Mosaic artist and longtime Napa resident Kristina Young was already three years into her massive art project memorializing items lost in Napa's 2014 earthquake when disaster struck again in the form of the Atlas Peak and Tubbs wildfires.

The Napa Quake Mosaic began as a planned community art piece made up of objects damaged and destroyed in the Aug. 24, 2014, quake. "Each person had a story about the object they would bring in," says Young. "They all had nostalgic, sentimental meanings to the people."

Whether it was part of their mother's wedding china or their child's kindergarten macaroni jewelry, the objects and their stories painted a portrait of a community reeling, but also healing, from tragedy.

"The idea of the mosaic is that, after it's completed, you can go and sit in reflection," Young says. "You can find your object that you contributed and think about what home means, what the objects in our lives mean to us."

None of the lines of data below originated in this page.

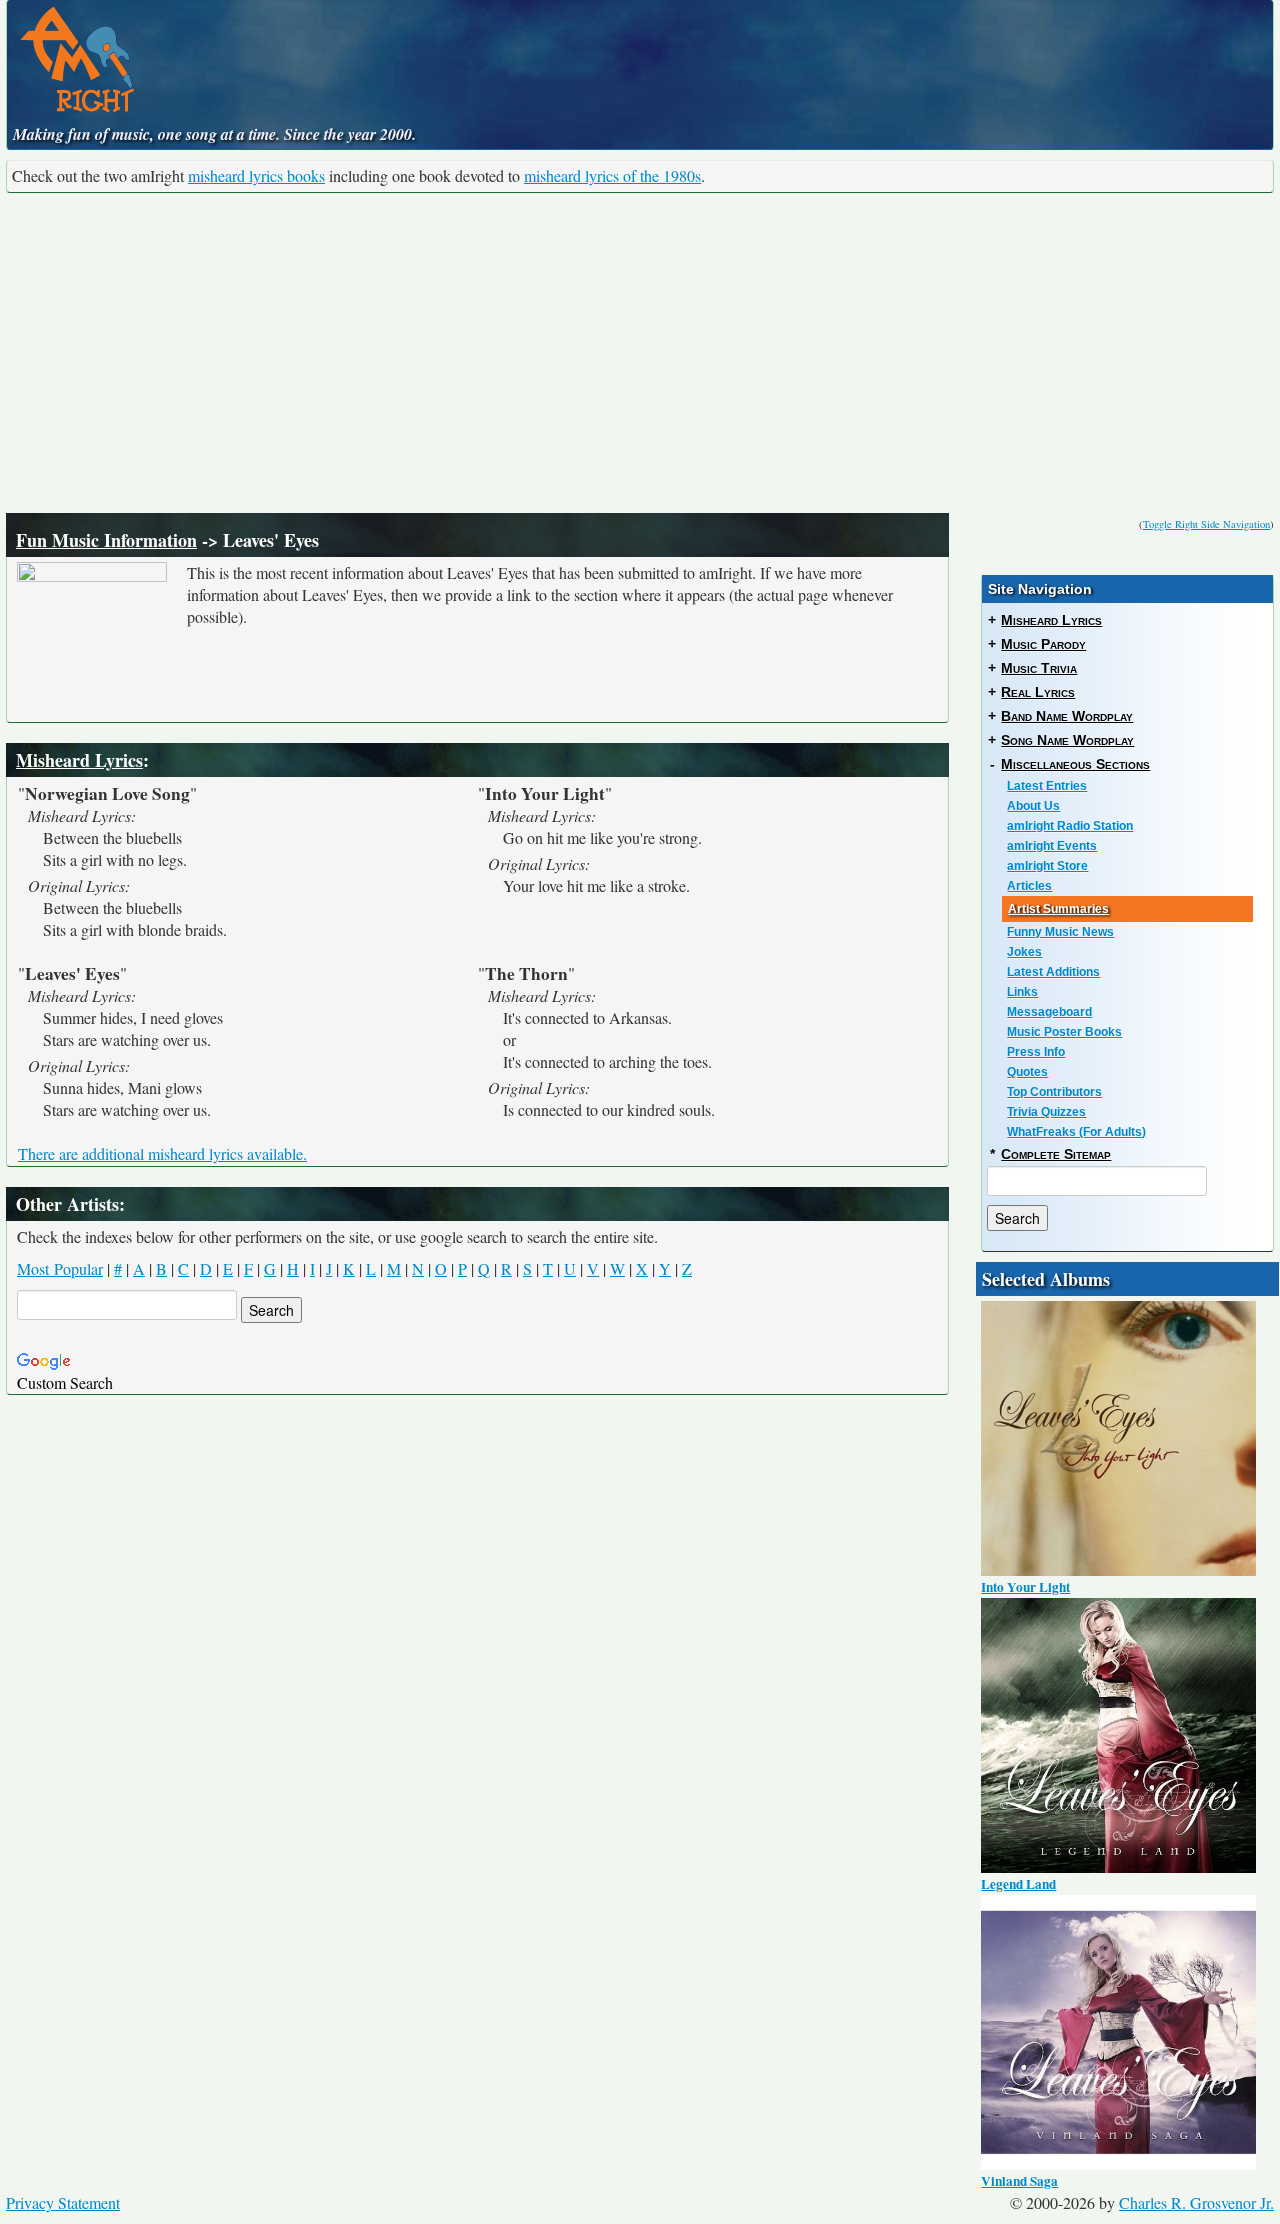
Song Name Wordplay (1067, 740)
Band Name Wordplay (1067, 716)
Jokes (1024, 952)
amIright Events (1052, 846)
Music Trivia (1039, 668)
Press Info (1036, 1052)
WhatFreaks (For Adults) (1076, 1132)
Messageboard (1049, 1012)
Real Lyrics (1038, 692)
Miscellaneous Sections (1075, 764)
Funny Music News (1060, 932)
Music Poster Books (1064, 1032)
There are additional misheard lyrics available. (162, 1153)
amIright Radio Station (1070, 826)
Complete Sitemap (1056, 1154)
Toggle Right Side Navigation (1206, 524)
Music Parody (1043, 644)
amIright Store (1047, 866)
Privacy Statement (63, 2202)
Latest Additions (1053, 972)
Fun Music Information (106, 540)
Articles (1029, 886)
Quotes (1027, 1072)
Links (1022, 992)
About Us (1033, 806)
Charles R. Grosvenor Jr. (1196, 2202)
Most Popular (60, 1268)
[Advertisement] (640, 353)
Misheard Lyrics (79, 760)
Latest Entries (1047, 786)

Still in the planning stages, the mosaic found a site within the developing Rail Arts district in downtown Napa, and Young is coordinating with the Napa Valley Wine Train to donate a railcar upon which the mosaic will be assembled. Young also designed the piece, which uses the objects to represent layers of earthly sediment and an outward radiating seismic disruption. Currently fundraising for the project, Young has received grants from the Napa Valley Art Council, Mentis and other groups.

"I was literally about to go out in the community to do some kind of crowdfunding program when the fires hit," she says. "At first, I thought, 'I don't even know if [the mosaic] is relevant anymore,' because the fires impacted so many more people and were so much larger of a disaster than the earthquake."

Young decided she would broaden the mosaic's scope and add objects found in the wildfires' aftermath.

"This is very in line with what the original concept of the project was," says Young. "It's documenting the process of healing after a trauma. Whether it's an earthquake or fire or any other natural disaster, the healing process is an important one."

Young is reaching out to those affected by the fires in Napa County and asking for any objects they may want to donate to the mosaic. She has already received objects from several artists who lost their studios in the fire, among them, Napa photographer Norma Quintana.

Calistoga-based landscape painter Karen Lynn Ingalls, who lost her barn studio in the Tubbs fire, will also be contributing some of her recovered items.

"These objects are important to people's lives; they can't keep them, but they can't throw them away either," Young says.